Well, a year has passed. I actually missed the surgery anniversary date if you can believe it. More focused on the fact that my phone’s 2-year contract was up on the 21st. A bit ridiculous but it tells you my focus on my foot has really faded to the background. The above picture was January 31st, about 11.25 months after surgery.
I’m 1 year from surgery, 1 year and 2~ months from injury. Is there anything to report? Well, I think my left leg (surgery side) is weaker than my right leg. I’m fairly ambidextrous but I do believe it was my dominant foot/leg. But I only really notice it when I’m going up 5000ft of volcano with 20lbs+ on my back. And then I make an effort to work the left leg more, and just keep going–it doesn’t hold me back, just a sliver of awareness that my right leg is doing more work.
The only other time my lisfranc’d foot comes to awareness is when I’m landing a jump or fall. I notice it especially when I’m coming off the bar after doing pull ups and landing on both feet. Mentally I absolutely shy away from landing on my left foot, and needless to say it certainly gives me a jolt of sensation (not pain) none the less. I’ve been forcing myself to try to land more evenly and not baby it in these instances. It is a bit peculiar, when jumping from one foot to the other, I don’t get this hesitation, nor do I get it from jumping on both. But when coming down from a bit higher than an average jump it certainly comes into play.
Beyond all this my wife has had some absolutely severe and long-term/permanent health issues arise in the prior 8 months. I’m still shocked by a diagnosis of two different auto-immune issues, especially given that her health was excellent 12 months ago and all years prior—strong, energy, capable, no pain, no chronic issues.
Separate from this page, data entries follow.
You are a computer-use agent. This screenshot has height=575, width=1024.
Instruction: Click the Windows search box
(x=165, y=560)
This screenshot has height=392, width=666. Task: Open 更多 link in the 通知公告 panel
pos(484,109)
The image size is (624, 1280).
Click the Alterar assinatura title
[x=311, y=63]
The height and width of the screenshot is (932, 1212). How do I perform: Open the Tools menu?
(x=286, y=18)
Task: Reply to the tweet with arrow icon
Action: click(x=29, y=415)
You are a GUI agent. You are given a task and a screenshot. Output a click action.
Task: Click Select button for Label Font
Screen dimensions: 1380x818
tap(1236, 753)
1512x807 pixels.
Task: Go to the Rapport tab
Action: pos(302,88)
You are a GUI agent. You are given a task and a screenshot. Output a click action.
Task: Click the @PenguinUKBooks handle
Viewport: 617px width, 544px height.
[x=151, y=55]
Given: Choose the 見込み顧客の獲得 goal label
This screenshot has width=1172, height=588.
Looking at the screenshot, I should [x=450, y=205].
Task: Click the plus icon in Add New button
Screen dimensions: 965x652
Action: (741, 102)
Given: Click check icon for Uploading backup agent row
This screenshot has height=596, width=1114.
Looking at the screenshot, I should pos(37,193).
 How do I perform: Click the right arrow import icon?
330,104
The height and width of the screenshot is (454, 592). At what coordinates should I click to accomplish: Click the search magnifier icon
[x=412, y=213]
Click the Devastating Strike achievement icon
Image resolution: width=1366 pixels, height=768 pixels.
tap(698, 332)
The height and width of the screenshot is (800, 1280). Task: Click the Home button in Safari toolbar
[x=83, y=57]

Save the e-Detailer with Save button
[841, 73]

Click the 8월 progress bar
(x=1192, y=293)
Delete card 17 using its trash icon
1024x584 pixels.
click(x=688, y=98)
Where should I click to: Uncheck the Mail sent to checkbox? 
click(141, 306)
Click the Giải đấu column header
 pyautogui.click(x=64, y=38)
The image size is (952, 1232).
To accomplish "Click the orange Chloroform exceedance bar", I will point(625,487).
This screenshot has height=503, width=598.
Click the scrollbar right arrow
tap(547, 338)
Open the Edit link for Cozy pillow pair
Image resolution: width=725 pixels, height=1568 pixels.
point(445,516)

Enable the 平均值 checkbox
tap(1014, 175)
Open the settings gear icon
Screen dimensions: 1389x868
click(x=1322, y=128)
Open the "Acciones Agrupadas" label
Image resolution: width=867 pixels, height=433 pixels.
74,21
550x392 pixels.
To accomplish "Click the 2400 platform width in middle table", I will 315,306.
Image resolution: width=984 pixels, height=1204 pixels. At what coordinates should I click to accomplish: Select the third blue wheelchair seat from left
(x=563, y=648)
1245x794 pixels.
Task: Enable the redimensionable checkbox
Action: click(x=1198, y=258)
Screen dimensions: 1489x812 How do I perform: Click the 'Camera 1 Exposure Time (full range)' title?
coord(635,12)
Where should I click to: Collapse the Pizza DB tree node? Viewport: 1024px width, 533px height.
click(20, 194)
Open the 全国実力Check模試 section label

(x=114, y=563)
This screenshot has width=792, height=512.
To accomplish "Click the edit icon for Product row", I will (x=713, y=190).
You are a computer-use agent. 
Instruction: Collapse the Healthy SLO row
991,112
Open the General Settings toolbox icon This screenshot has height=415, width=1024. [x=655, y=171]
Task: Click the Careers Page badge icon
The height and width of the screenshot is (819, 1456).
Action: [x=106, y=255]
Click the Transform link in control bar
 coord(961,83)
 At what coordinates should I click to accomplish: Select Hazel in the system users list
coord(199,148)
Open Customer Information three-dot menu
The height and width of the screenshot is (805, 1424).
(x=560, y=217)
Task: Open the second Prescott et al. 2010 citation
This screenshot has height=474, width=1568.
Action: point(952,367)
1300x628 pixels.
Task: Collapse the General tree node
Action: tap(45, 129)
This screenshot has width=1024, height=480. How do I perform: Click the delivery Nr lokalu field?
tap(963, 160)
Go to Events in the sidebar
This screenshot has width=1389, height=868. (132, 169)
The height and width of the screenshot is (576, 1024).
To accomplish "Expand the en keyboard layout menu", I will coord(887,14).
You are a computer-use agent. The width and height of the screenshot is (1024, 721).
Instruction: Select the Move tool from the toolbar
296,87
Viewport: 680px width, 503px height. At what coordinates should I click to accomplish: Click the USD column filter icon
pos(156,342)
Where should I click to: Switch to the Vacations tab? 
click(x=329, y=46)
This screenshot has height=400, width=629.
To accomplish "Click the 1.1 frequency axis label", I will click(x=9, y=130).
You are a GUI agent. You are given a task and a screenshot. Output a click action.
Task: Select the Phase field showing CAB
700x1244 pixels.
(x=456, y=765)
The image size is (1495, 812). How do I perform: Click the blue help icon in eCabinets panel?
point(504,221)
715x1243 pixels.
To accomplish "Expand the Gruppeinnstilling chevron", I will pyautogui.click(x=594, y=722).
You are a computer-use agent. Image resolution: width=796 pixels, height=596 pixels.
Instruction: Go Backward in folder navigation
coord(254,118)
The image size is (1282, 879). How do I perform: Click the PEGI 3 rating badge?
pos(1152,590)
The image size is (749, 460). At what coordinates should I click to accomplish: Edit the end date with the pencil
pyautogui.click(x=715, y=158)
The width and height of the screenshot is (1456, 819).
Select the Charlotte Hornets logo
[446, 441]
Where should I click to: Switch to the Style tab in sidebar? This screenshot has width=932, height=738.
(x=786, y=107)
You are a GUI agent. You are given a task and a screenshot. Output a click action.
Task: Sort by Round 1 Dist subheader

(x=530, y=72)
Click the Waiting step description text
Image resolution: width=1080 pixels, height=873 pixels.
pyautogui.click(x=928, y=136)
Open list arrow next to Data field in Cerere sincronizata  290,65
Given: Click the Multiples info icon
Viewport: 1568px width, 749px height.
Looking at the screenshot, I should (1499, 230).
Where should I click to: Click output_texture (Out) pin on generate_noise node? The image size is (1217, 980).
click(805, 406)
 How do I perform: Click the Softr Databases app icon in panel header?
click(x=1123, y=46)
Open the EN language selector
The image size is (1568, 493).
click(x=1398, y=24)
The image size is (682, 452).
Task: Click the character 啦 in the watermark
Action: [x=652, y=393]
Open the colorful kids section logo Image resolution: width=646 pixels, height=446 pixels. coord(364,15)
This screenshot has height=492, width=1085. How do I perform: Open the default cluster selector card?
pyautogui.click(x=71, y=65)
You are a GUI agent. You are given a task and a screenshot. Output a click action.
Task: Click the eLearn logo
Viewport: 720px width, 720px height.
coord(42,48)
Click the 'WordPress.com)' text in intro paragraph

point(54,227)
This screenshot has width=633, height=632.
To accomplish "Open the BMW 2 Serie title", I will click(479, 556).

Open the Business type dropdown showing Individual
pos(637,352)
I almost don’t want to believe she has been diagnosed with her ailments, because while there was an acute stage of serious concern, there hasn’t been years of wondering ‘what’s wrong’. Without going more into it, I’ll just say I’d gladly take lisfranc and maybe life-long foot pain over an auto-immune condition. And one step back from all of it, as we approach 10 years together, both of our brushes with mal-health (hers far more severe) have brought us even closer together in caring for one another and being there for the other.
I’ll write another update if anything good (or bad) happens with my foot. Otherwise I’ll wait until December 26th 2015 and/or February 21st 2016 for my next updates.